The irregularities in the network of settlements are all explained by such factors as the contour of the land, the course of rivers, and the thousand variations of geography. In the first place, the nature of the soil determines where people choose sites for their dwellings. The village can only spring up where the stalk sprouts. People turn away from barren heaths, masses of gravel, and heavy clays that are difficult to plough, and rush immediately and spontaneously to areas of loose soil that is easy to work. They also avoid low, moist regions, although these have an exceptional fertility. The history of agriculture shows that these soft alluviums repel people because of their unhealthiness. They have been cultivated through collective efforts that only become possible when humanity has advanced considerably.

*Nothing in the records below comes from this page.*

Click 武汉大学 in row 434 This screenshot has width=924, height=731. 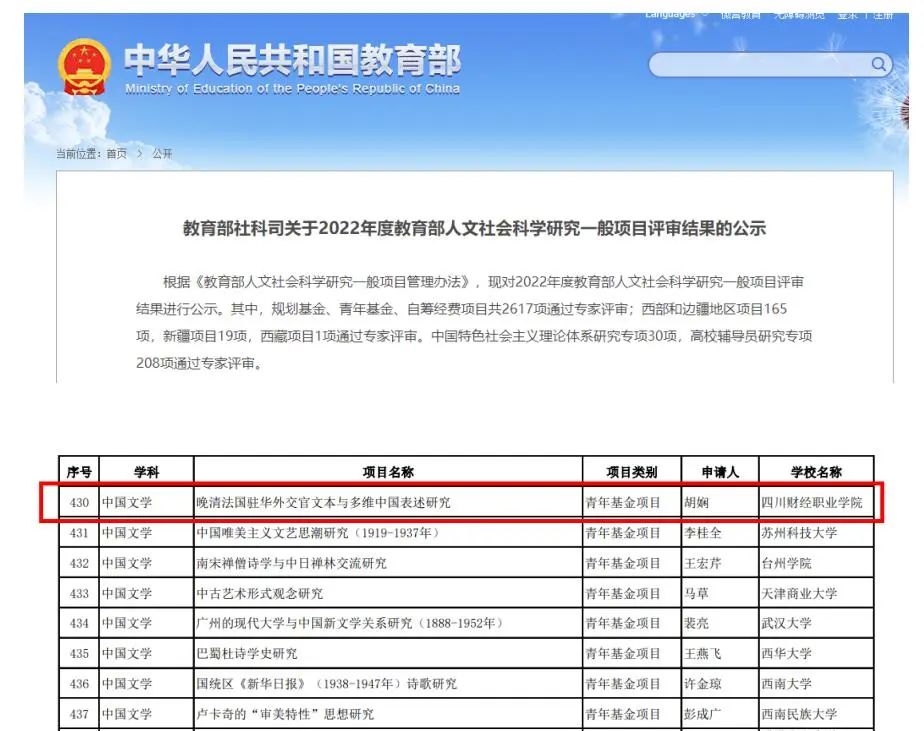786,623
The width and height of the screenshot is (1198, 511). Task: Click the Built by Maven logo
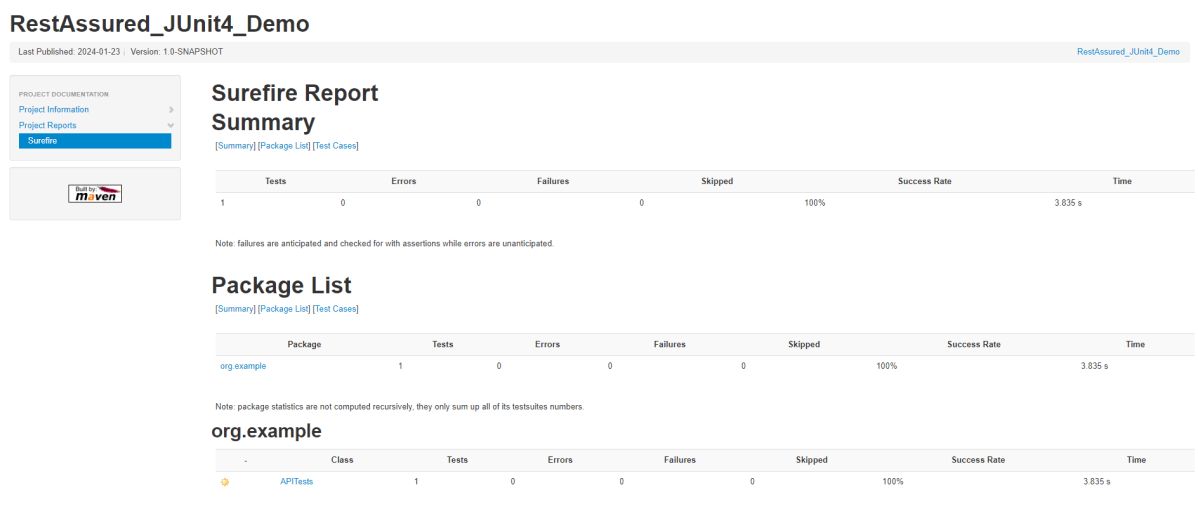point(95,193)
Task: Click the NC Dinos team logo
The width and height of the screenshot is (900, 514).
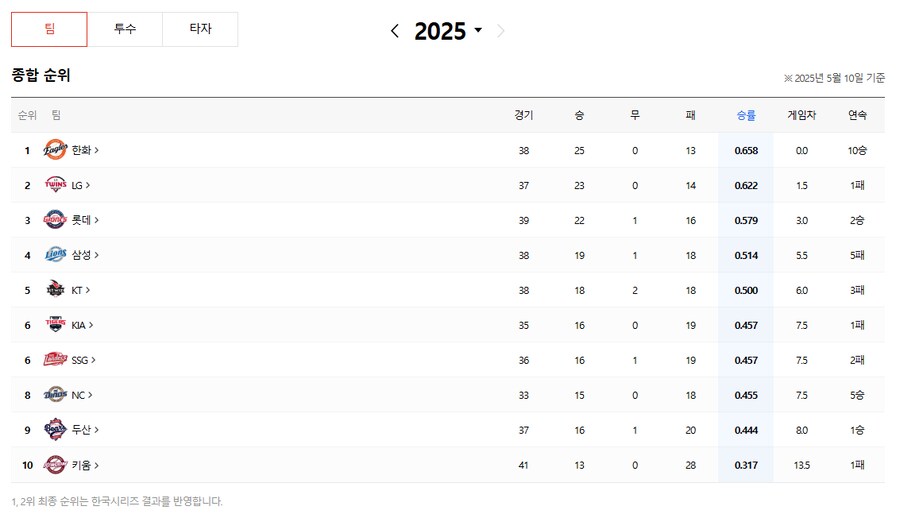Action: [55, 395]
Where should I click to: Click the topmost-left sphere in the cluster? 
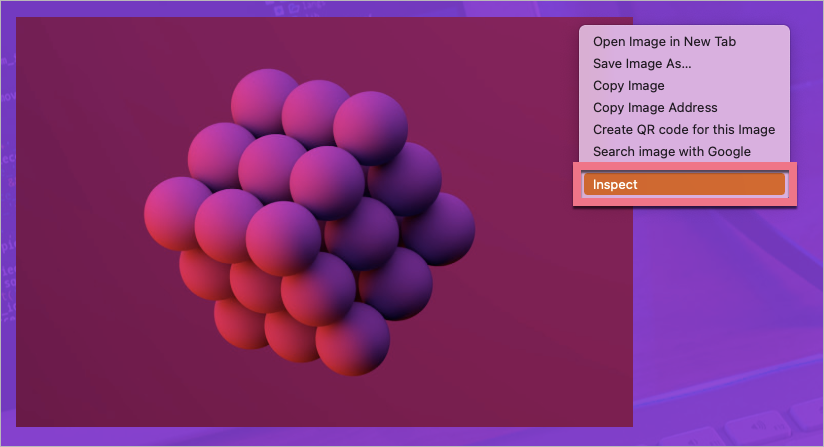(x=264, y=102)
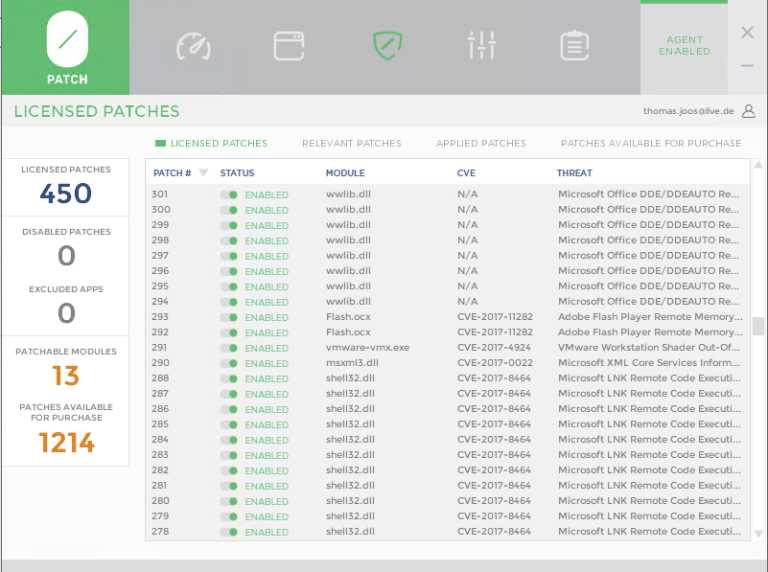
Task: Click the Agent Enabled indicator
Action: (x=684, y=46)
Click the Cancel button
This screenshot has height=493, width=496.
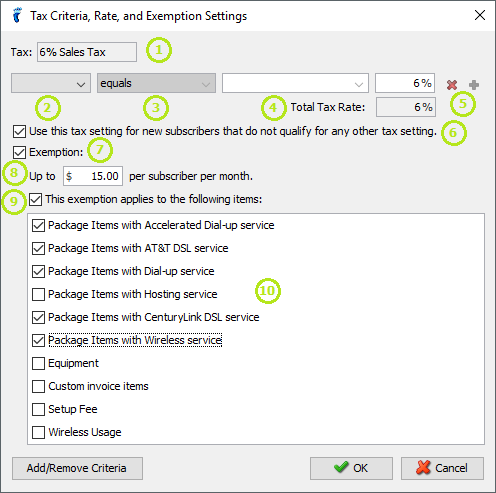[442, 468]
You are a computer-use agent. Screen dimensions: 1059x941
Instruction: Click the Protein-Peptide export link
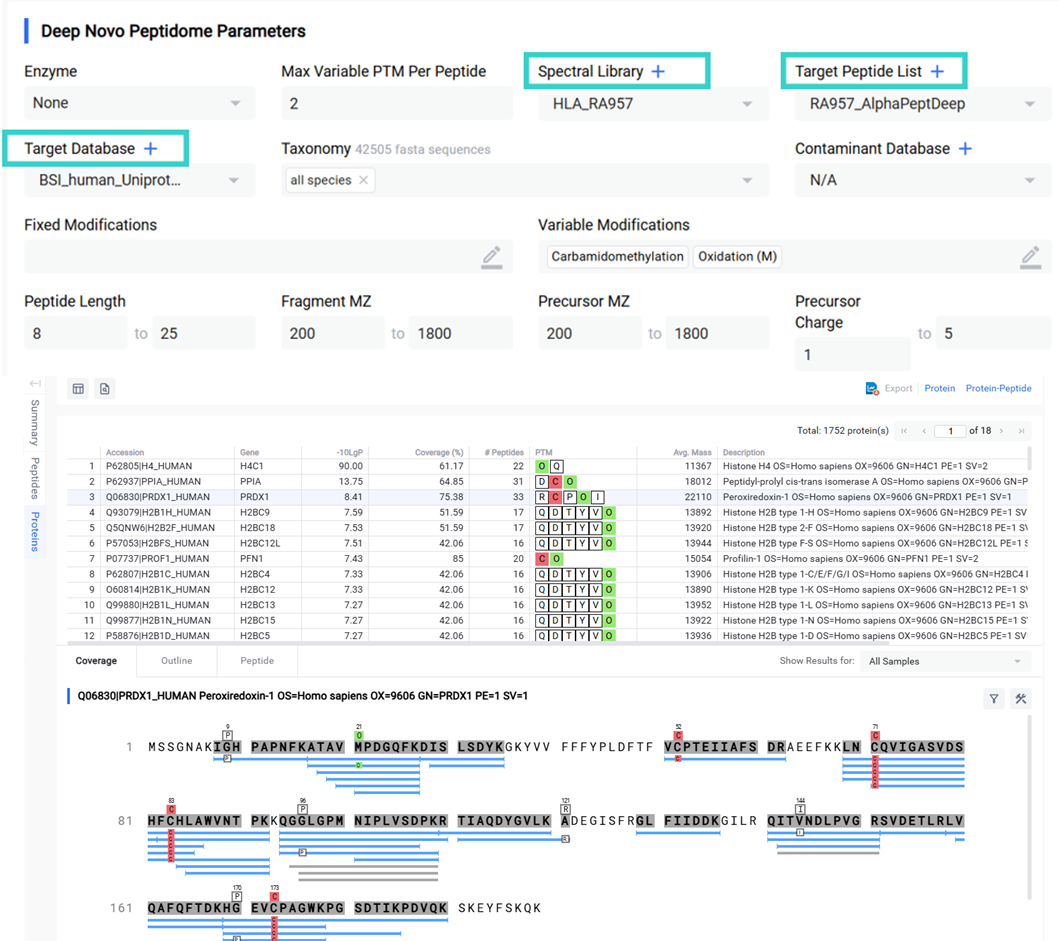(998, 388)
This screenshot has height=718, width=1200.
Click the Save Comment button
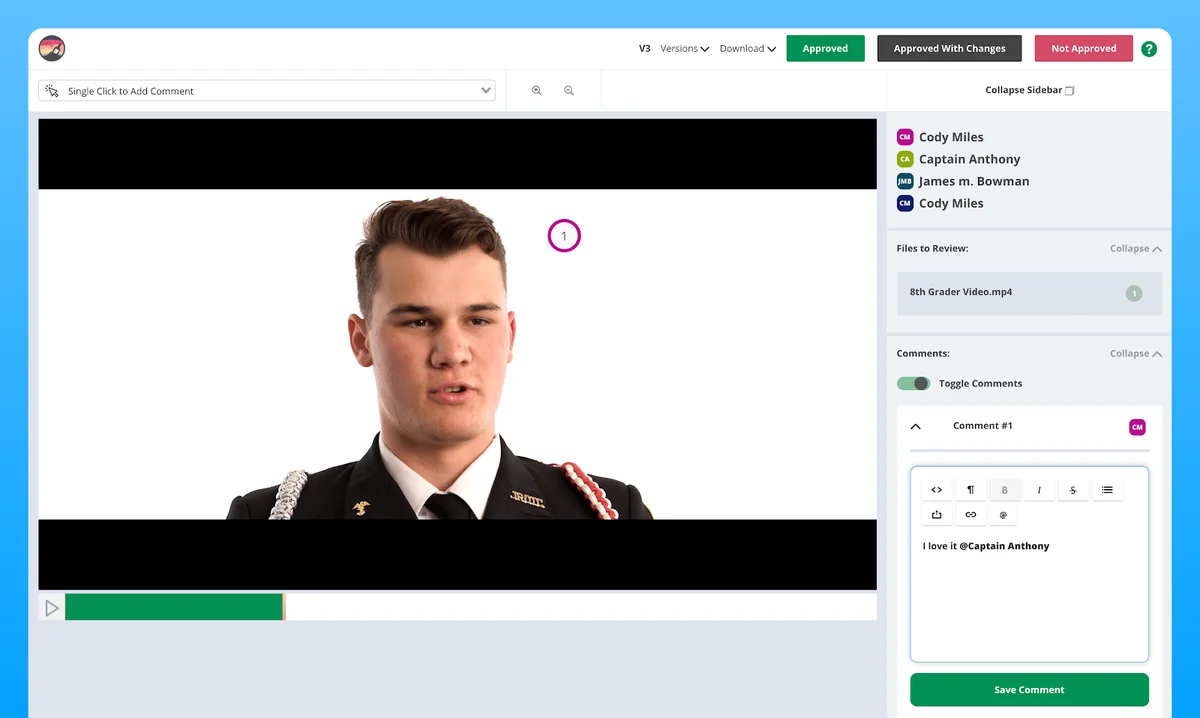coord(1029,690)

Terrain that is too uneven and soil that is too arid also fail to attract population, thereby preventing or delaying the establishment of cities. Glaciers, snow, and cold winds expel people, so to speak, from the harsh mountain valleys. The natural tendency is to found cities immediately outside such forbidding regions, at the first favorable spot available—for example, just at the entrance to a valley. Every stream has its riparian city in the lowlands, where the riverbed suddenly widens and divides into a multitude of branches through the gravels. Every double, triple, or quadruple confluence of valleys gives rise to a large agglomeration whose size is proportional, all things being equal, to the volume of water carried by the convergent riverbeds. Could any site for a city be more naturally determined than that of Saragossa, which is in the middle of the course of the Ebro, at the junction of the double valley through which the Gállego and the Huerva flow? Similarly, the city of Toulouse, the metropolis of the Midi of France, occupies a site that even a child could have pointed out as a likely meeting place for peoples, just where the river becomes navigable, below the confluence of the upper Garonne, the Ariège, and the Hers. At the two western corners of Switzerland, Basel and Geneva were built at the crossroads of the great paths followed by migrating peoples. And on the southern slope of the Alps, every valley without exception has at its entrance a guardian town. Powerful cities such as Milan and so many others mark points of geographical convergence. The upper valley of the Po, constituting three-quarters of an immense circle, has at its natural center the city of Turin.

On the lower course of the river the establishment of cities is determined by conditions analogous to those that prevail at the middle. It occurs at the headland of two streams, at the ramification of three or four navigable waterways or natural routes that come together, or at the point on a river where it intersects with natural land routes leading in various other directions. In addition, other groups settle at necessary stopping places, such as rapids, waterfalls, or rocky gorges, where boats drop anchor and where merchandise is transshipped. The straits of rivers and any spots where the crossing from bank to bank is particularly easy are also appropriate for the site of a village or even a town, if there are additional advantages besides the narrowing of the river. If a marked bend in a waterway brings its valley into close proximity to a large center of activity situated in another basin, this can also attract a large number of settlers. Accordingly, Orléans had to be built on the bank of the Loire conducive to expansion toward the north in the direction of Paris, and Tsaritsin[9] is located at the place where the Volga is closest to the Don. Finally, on every river the vital point par excellence is the area around its mouth, where the rising sea stops and supports the upper current and where the smaller boats, carried by the current of fresh water, naturally meet the seagoing vessels coming in with the tide. In the hydrographic organization, this meeting place can be compared to the collar of a tree between the aerial vegetation and the underground root system. This is the normal pattern for the large European tidal seaports such as Hamburg, London, Antwerp, and Bordeaux.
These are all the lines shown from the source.